One simply gives as the Lord has prospered him (I Cor. 16:2II Cor. 9:6, 7). This proper giving reveals a man’s love for God and His kingdom. When Paul looks in the collection bag he sees the answer to this question: “Do they love God and the brethren?” and “Do they love in word only or also in deed?” Actions do speak louder than words. To love in words is easy, but we are exhorted to love in deed. The collection is the “proof of your love.” In the bag Paul sees the evidence that they are saints of the God of love and mercy. By giving their gifts they also made a confession of “their subjection unto the gospel of Christ” (9:13), and their confession was that the law of the love of Christ was in their hearts.

Thus the question is: “Do you love self and the world?” If so, there is where your money will go. You and the world will always be first in your consideration. When the weekly salary comes, you and the world will always be first. In contrast, if the love of God be in your hearts, it is borne out by the gift and offering to them that are indigent. Thus the widow’s mite is as important as the well-to-do’s big check, for “it is accepted according to what a man hath and not according to what he hath not.”

That scriptural mandate also must guide us in giving. One can find many reasons (read excuses) not to give or not to give much. I am retired, or a widow on a fixed income. Or I am a student living at a subsistence level. All I make just covers the rent, utilities, groceries, and other necessities. I should not have to sacrifice; I should be entitled to some extras in life. There are others that could give more. The list goes on.

This Word identifies two guidelines. The first, “according to that a man hath.” One’s giving is not necessarily limited to what was decided at the congregational meeting. If one can give more, he should do so, for there may be others who cannot give as much as was decided (see Lev. 14:30lev. 27:8Deut. 16:17Ezra 2:69Acts 11:29).

The second guideline is, “not according to that he hath not” (v. 12). A man cannot give more than he has. It is generally conceded that one must reckon with his immediate needs, even though the Macedonians really showed no regard for their own requirements, present or future.

Basically, we are to recognize our financial obligations. By this we mean our financial obligations toward the church. There is the budget, plus the many special causes, such as evangelism, the Standard Bearer, Christian schools, and many more. And, lest we forget, benevolence.

What we look for is acceptable giving. By this we do not mean what is acceptable in our sight, but what is acceptable to God. This is true both now and in the day of judgment. If we are abundant in the work of the Lord, He causes us to taste His blessing.

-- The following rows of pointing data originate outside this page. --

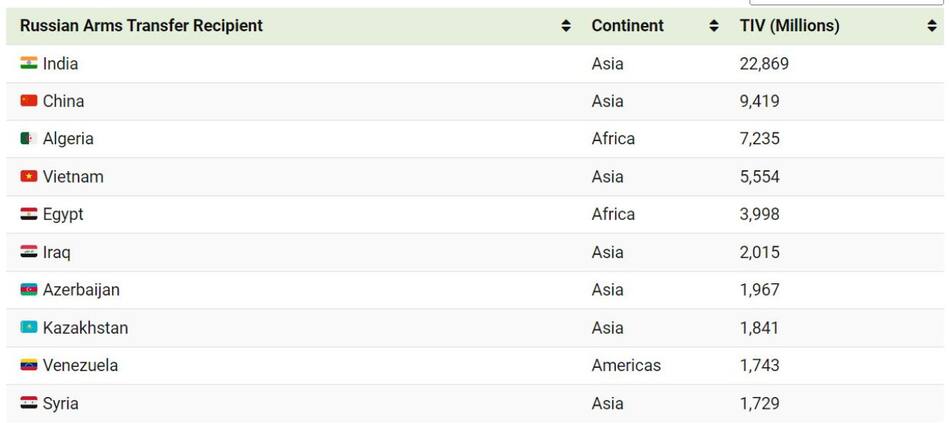Click the Kazakhstan flag icon

29,328
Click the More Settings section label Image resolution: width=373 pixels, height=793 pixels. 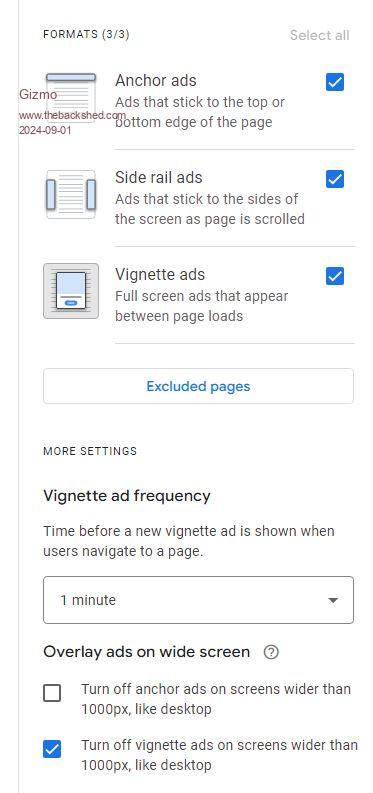[90, 451]
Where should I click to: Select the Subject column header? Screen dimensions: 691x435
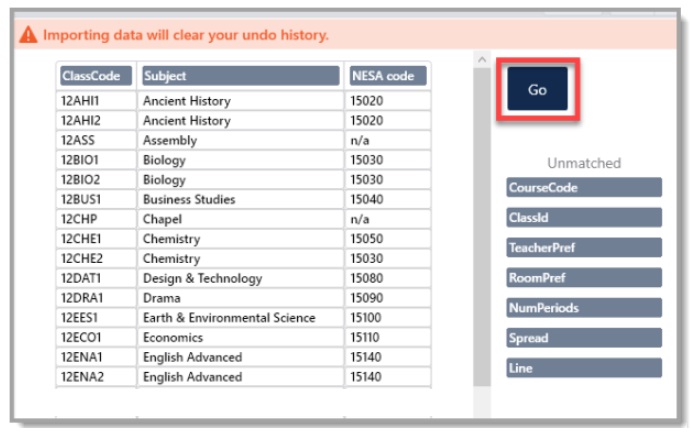coord(241,76)
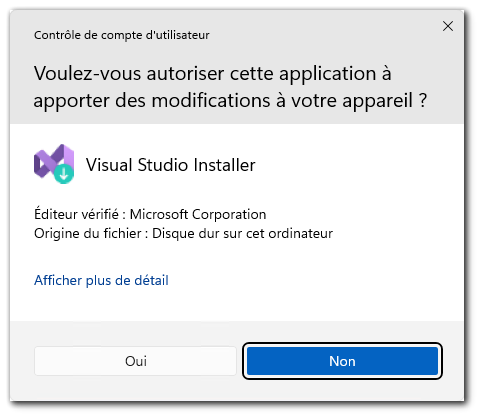482x419 pixels.
Task: Deny the changes with the Non button
Action: tap(342, 361)
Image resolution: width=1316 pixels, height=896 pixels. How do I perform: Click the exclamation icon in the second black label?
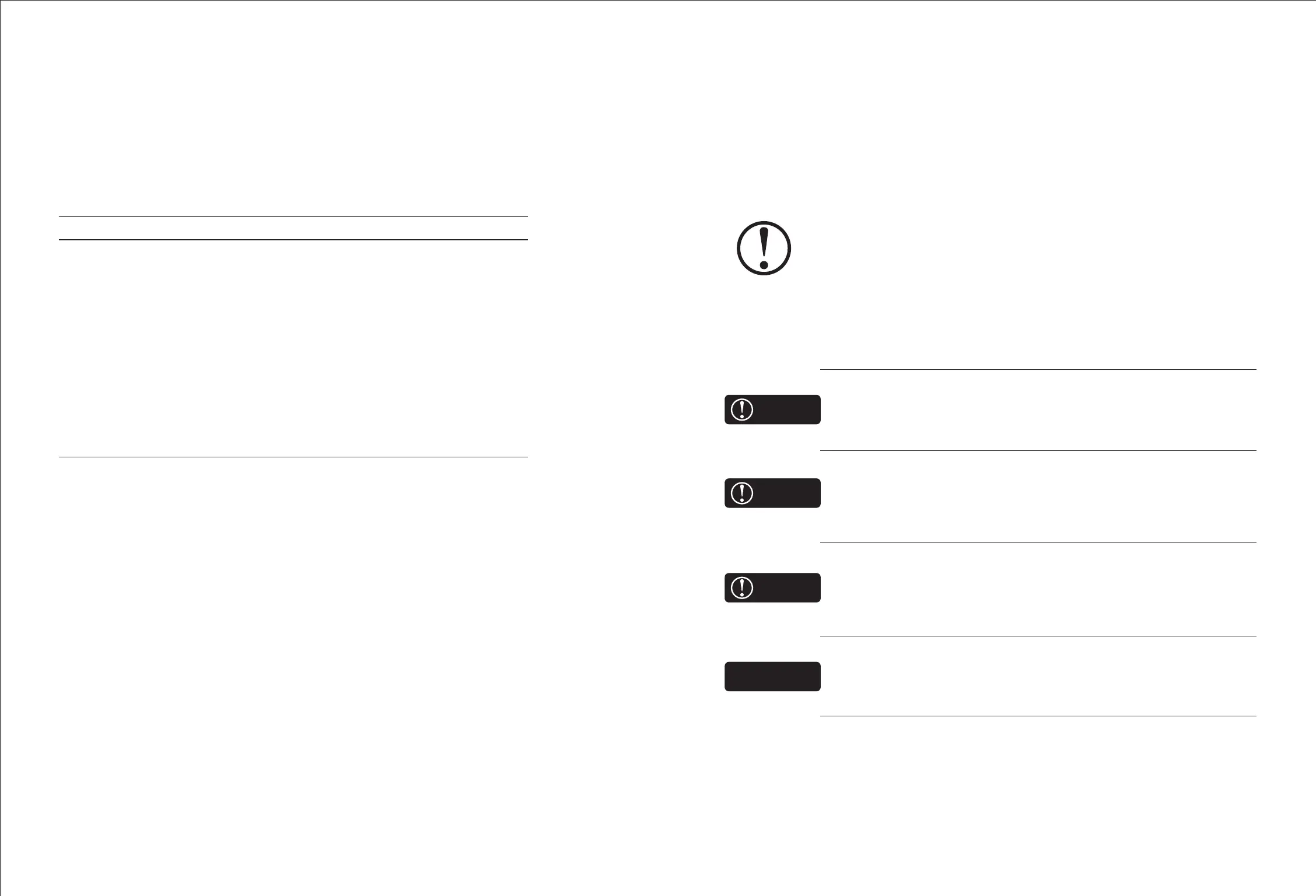742,493
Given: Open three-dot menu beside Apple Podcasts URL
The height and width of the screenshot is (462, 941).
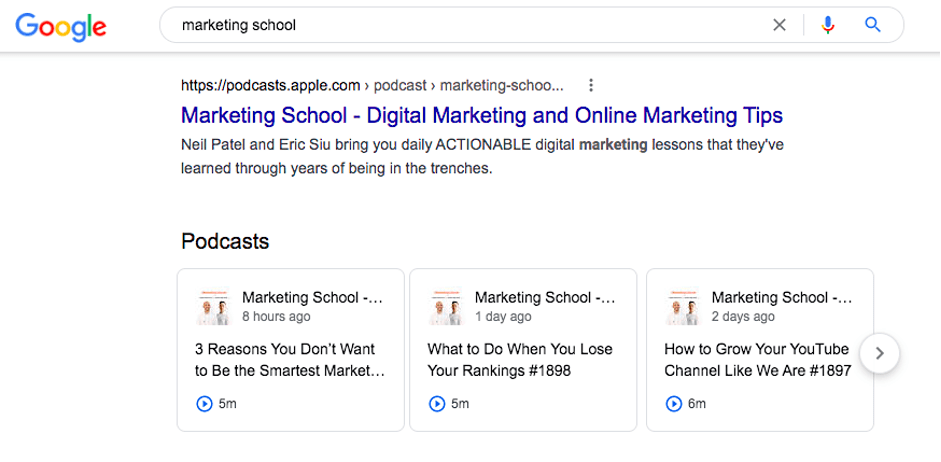Looking at the screenshot, I should [591, 85].
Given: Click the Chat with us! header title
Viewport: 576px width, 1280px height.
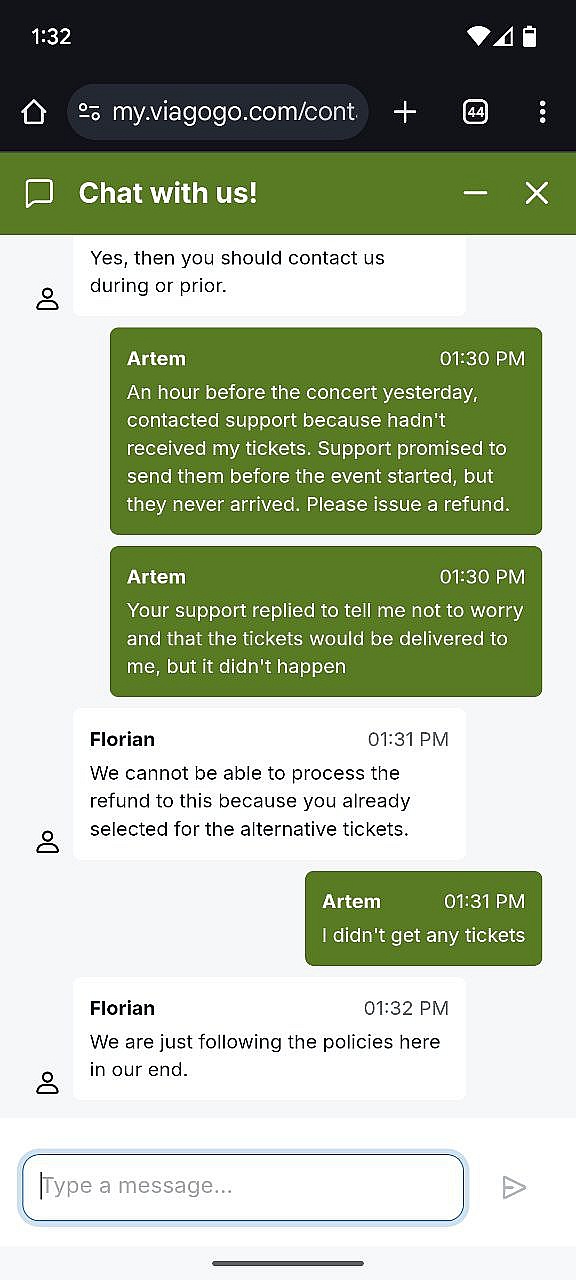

The law of the kingdom is: as we sow, we reap. That is what Israel experienced materially and spiritually in the land of Canaan; and we also while on earth experience the rich blessings of our covenant God.

However, there is also the day of judgment. This work of which we speak is really God’s work in and through us, which He acknowledges on that day. He sees us as renewed creatures in Christ who are doing the works that were before ordained that we should walk in them. We then will hear the sweet words, “Well done, thou good and faithful servant.” We hear these words because this giving is the evidence and proof of our love and God’s grace. God’s work in us produces fruit. It cannot do otherwise, for Christ is the tree of life, of which we are the branches.

Herein is the love of God revealed in us. That is why Paul sees more than money in the bag. We often see no more than that, just dollars and cents. It is too bad when the sacred gift of the priestly offering degenerates into the mere business of money. Money is needed, but the poor need much more. The church must give mercy, love, grace, and peace. This can be had only among the saints. That is also what Paul sees. This is all the gift of God’s grace to us. In 9:14 this grace is spoken of as “the exceeding (flowing out of its bounds) grace of God which is in you.”

Thus, thanks be to God for His unspeakable gift. First of all, Jesus Christ and the salvation merited for us by His death on the cross. And secondly, the gift to give, that we may experience this grace that flows out of its bounds.